The other poll tax, already referred to above by Governor Faesch, was a property tax that the WIC (around 1740) wanted to levy on free non-whites exclusively. The WIC's Amsterdam Chamber took the view that "the free blacks and mulattoes living on the island are enjoying this Company's protection, and should contribute something to public welfare.

Faesch was opposed to the levy because of the difficulty of collecting the tax, as well as security reasons. He warned the Company not to alienate the free nonwhite sector, which in wartime would be vital to the island's defense. Nevertheless, 400 blacks and 140 mulattoes were assessed, but Faesch had the last word and decided not to collect and continue the exemption, as the free non-whites were on guard duty and contributed in this way to the public welfare.

 In 1769 a new policy was inaugurated. The growing number of free coloreds - by 1789 they outnumbered the whites - and the resulting increase in costs, led to resumption of the collection of the property tax. Moreover, at the end of the eighteenth century, new additional taxes - an excise on drink and a two percent tax on the sale of real estate - were levied on free blacks, mulattoes, and whites alike.

In that same year, a large majority of the population was still enslaved.
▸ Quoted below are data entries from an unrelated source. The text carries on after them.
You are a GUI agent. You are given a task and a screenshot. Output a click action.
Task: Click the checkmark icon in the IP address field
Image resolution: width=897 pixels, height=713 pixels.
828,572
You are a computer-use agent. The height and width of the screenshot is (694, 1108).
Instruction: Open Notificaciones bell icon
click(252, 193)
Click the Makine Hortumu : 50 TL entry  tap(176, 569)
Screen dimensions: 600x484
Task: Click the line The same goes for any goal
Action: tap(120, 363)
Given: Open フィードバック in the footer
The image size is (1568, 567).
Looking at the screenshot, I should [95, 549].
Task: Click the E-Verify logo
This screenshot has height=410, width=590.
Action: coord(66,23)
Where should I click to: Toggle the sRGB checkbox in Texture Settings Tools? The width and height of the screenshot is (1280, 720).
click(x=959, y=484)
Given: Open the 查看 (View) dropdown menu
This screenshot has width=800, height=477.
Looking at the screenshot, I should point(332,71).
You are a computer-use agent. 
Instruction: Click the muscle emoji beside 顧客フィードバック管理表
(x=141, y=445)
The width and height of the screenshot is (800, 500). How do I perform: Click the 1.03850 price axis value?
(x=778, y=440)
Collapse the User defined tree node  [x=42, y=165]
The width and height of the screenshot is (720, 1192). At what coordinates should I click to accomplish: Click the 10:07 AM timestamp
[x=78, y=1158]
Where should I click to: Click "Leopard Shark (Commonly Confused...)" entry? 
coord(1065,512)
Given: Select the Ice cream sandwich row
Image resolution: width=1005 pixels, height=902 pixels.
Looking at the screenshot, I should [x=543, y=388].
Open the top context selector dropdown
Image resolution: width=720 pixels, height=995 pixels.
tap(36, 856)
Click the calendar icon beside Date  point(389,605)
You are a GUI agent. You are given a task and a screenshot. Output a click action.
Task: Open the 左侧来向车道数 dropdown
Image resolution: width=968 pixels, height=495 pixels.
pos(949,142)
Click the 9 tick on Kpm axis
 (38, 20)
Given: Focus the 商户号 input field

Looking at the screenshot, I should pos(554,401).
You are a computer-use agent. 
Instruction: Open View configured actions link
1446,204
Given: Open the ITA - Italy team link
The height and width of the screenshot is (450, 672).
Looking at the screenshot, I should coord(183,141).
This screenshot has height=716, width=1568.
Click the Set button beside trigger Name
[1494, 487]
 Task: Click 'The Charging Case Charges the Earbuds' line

In the following decades the slave population was overtaken by the free non-whites, whose numbers increased to 4,549 in 1817 and 6,531 in 1833, or 32.2% and 43.5% of the total population respectively.

On account of their African ancestry, free coloreds on Curacao - like everywhere in the Caribbean - did not enjoy the same rights as whites. If a free black or mulatto wounded or insulted a white person of irreproachable conduct, no judicial inquiry was opened, but the white man was simply taken at his word, and the alleged colored aggressor was exiled or received corporal punishment.

If a white man wounded a free black or mulatto, the victim was not allowed to call a black or mulatto witness because their testimony lacked any legal recognition. White witnesses, however, were welcome. If the white man was found guilty he had to pay a fine.

Preferably, no publicity was given to this, whereas whippings of blacks and coloreds took place in public. An obvious example of judicial inequality was a 1748 regulation banning people from sailing towards arriving ships before the shipmasters had reported themselves to the governor. Whites violating this rule had to pay twenty-five pesos, while soldiers were allowed to fire on black and mulatto offenders.

In a society based on African slavery, the idea that people of black descent constituted a kind of servant class was natural to many whites. How this view affected even the free non-whites is shown by an ordinance of 1742 that assigned them to supply clay and stones for the construction of fortifications.

Whites would never be charged with such tasks. The free non-whites were disadvantaged in other ways as well. In 1749 obstacles were put in the way of the traders among them, as they were considered to be formidable competitors of the less well-to-do Protestants.

 From then on, free blacks and mulattoes were forbidden to keep a shop in town, although they could continue to have commercial dealings in their homes and to take their merchandise downtown during the daytime. It is not clear when this measure was revoked.

Competition by non-whites became a problem for whites in the second half of the eighteenth century. Whereas up to 1787 manumission was a rarity in the plantation colony of Suriname, the commercial character of Curacao did not call for limitations on the numbers of slaves that were set free.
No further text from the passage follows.